Instructions for the task ▸ The reply must contain exactly the lines below from the one with "Click the green Ceiling legend color swatch" down to the one with "the TGI label", both included, and nothing more; please omit the pictures.

Source data ▸
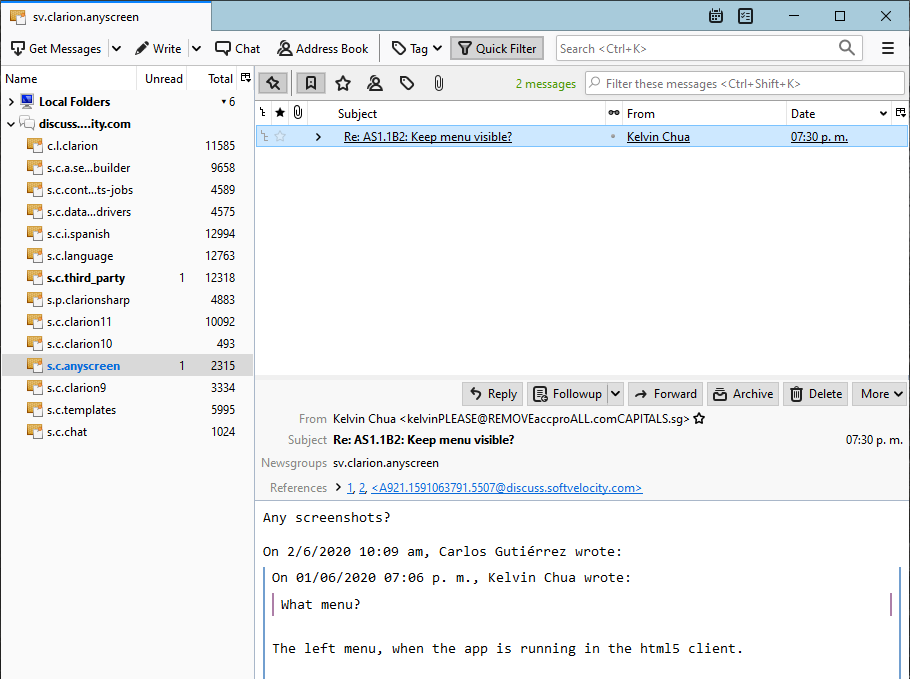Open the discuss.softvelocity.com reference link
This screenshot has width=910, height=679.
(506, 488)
--
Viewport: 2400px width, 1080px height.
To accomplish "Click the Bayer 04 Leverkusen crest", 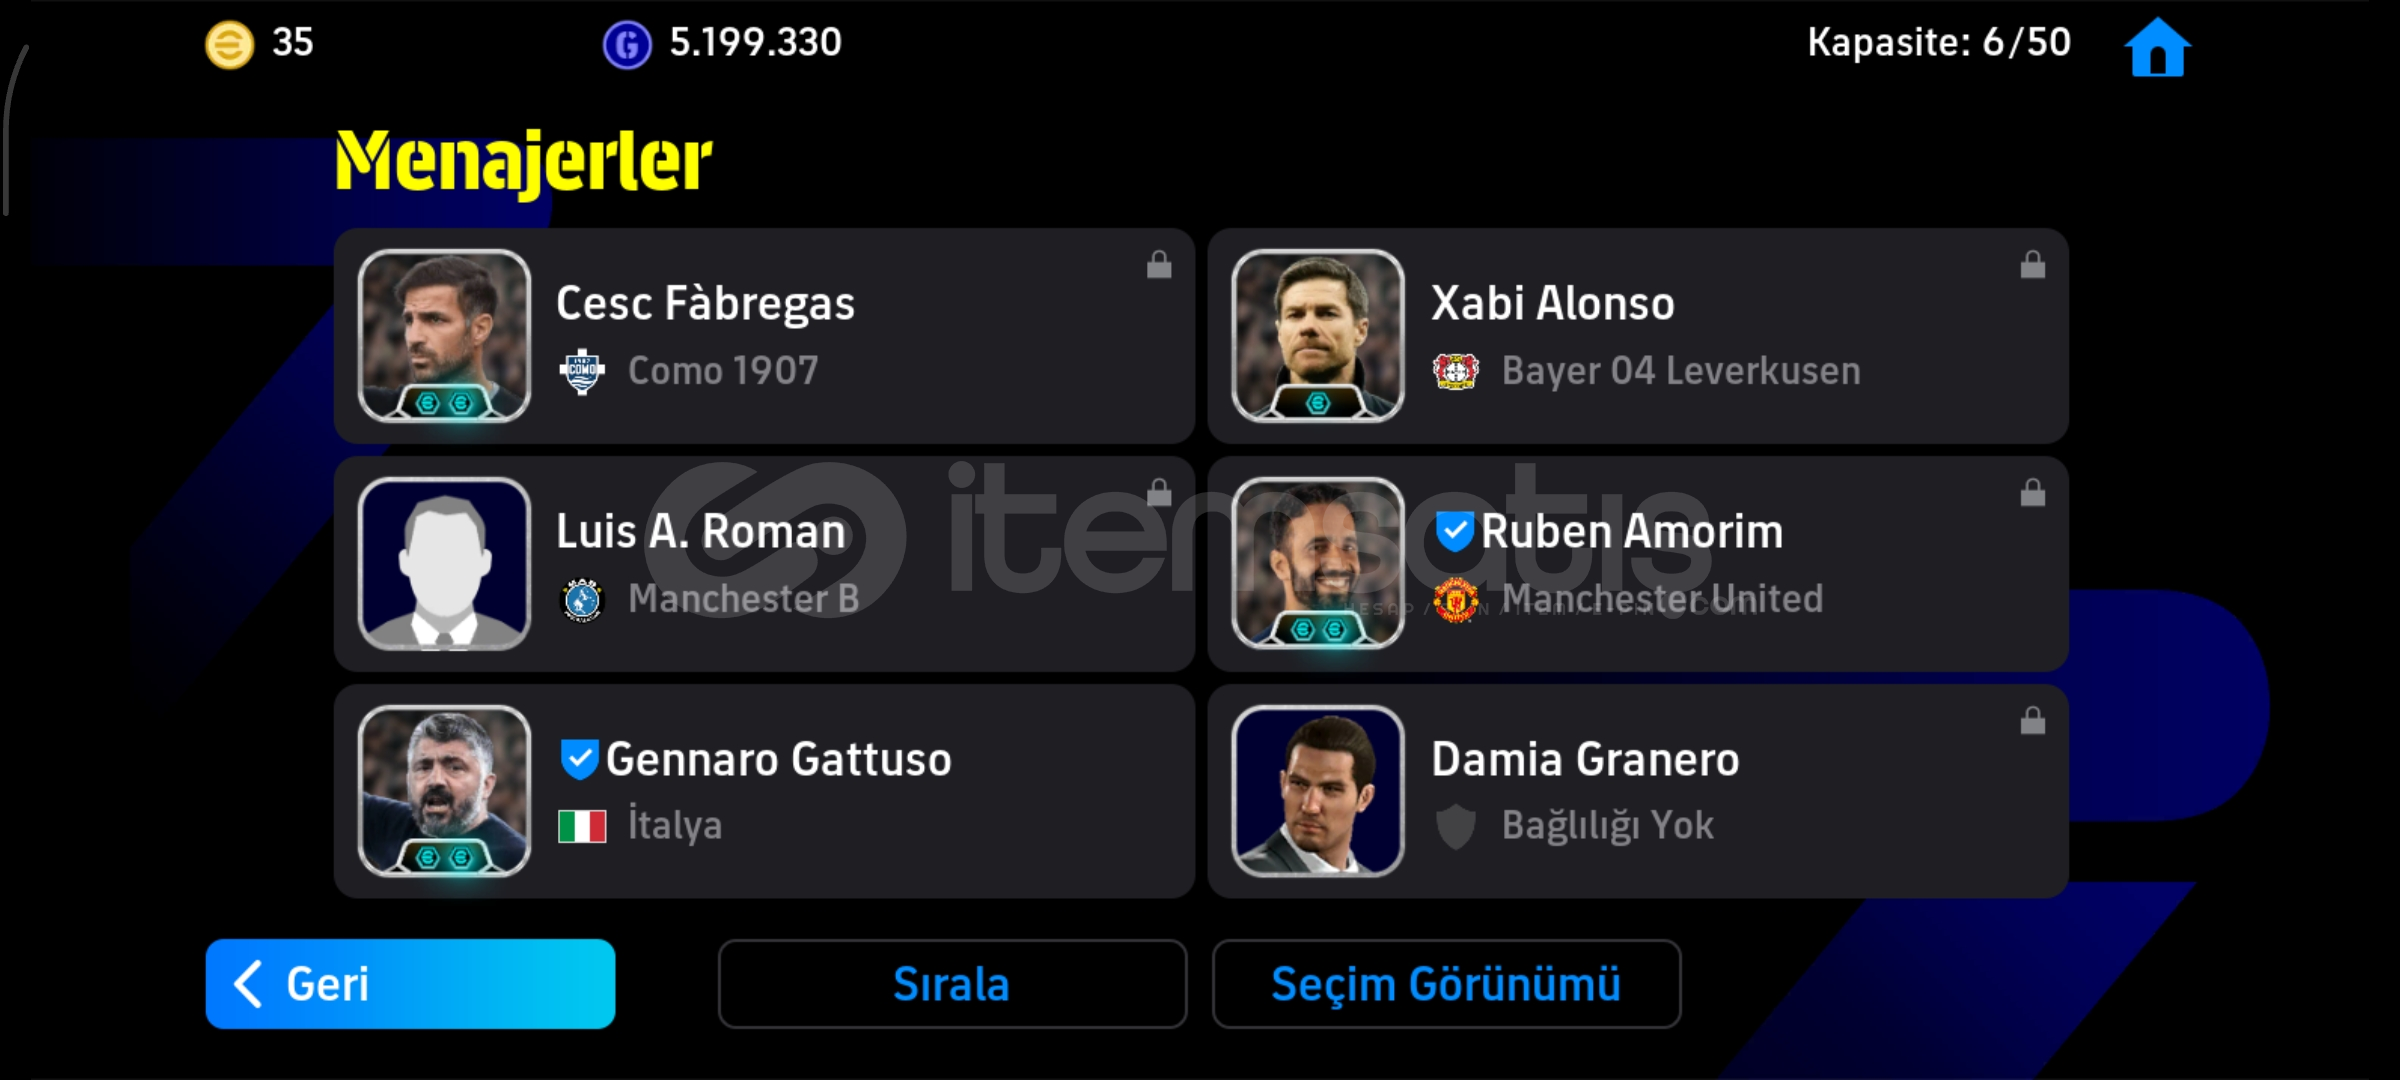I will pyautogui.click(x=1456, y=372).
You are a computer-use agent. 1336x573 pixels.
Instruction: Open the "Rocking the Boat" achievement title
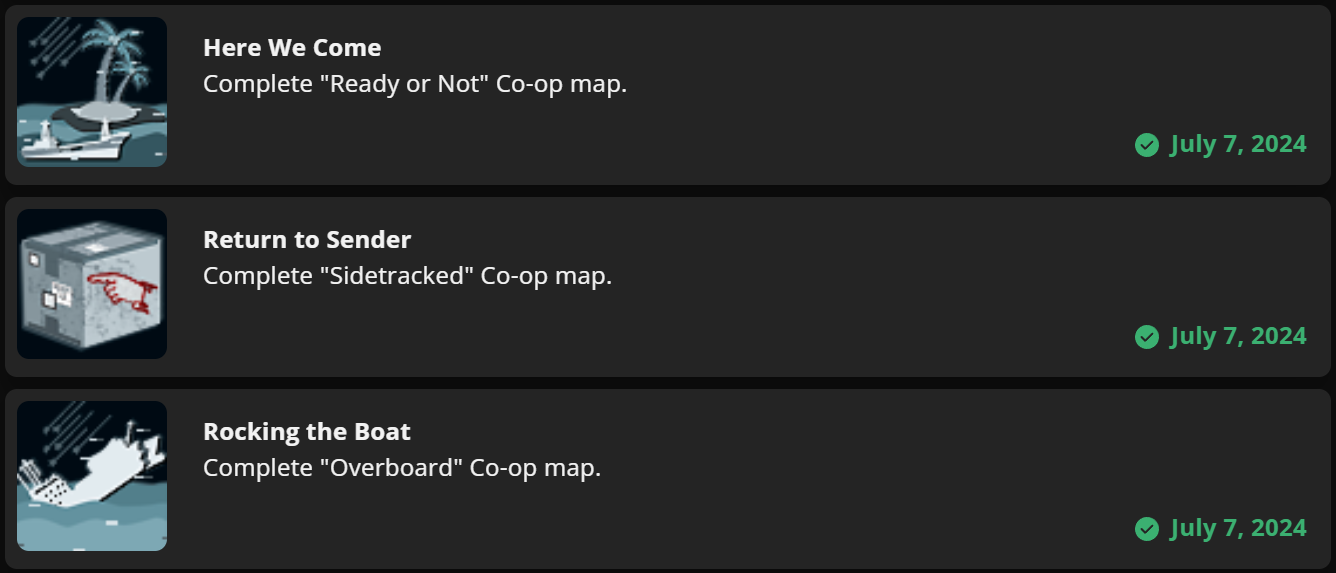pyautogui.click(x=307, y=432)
==
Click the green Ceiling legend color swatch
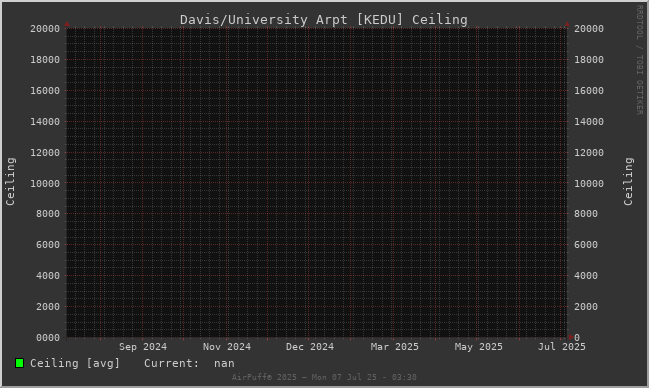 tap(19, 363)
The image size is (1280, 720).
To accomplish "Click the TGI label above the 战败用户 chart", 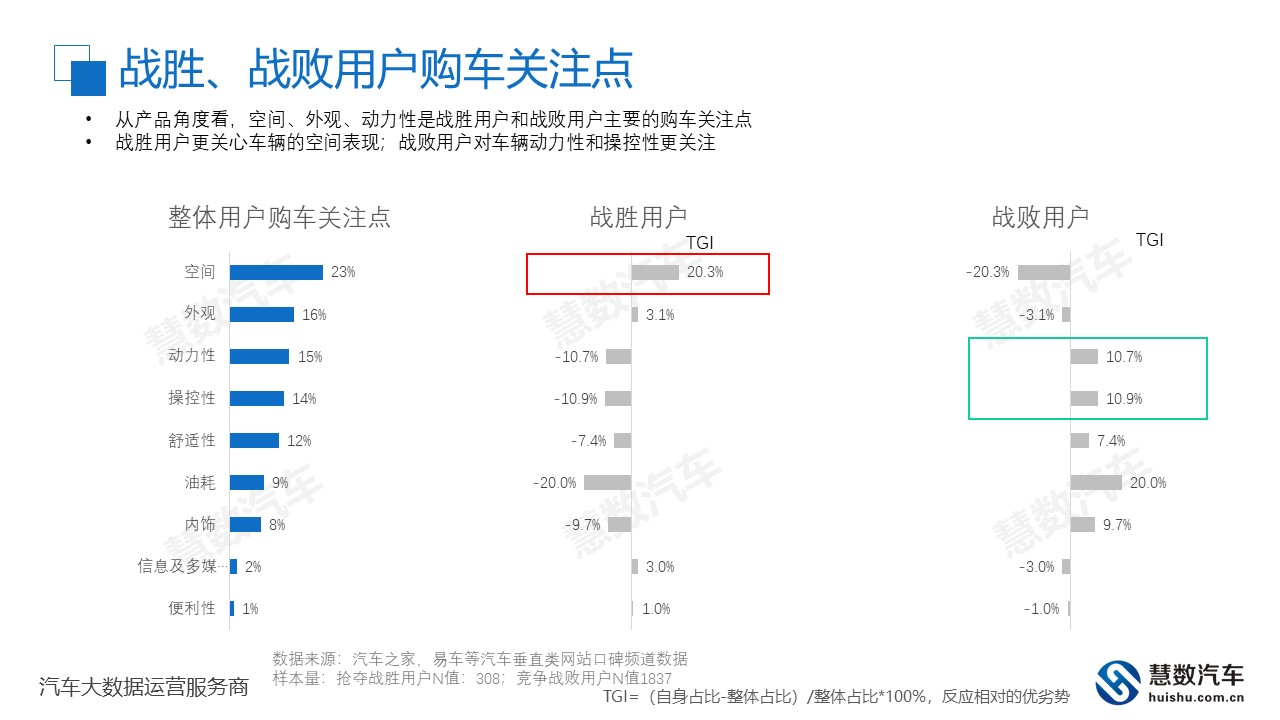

Completed task ▸
Click the green Ceiling legend color swatch
 tap(19, 363)
The image size is (1280, 720).
To accomplish "Click the TGI label above the 战败用户 chart", 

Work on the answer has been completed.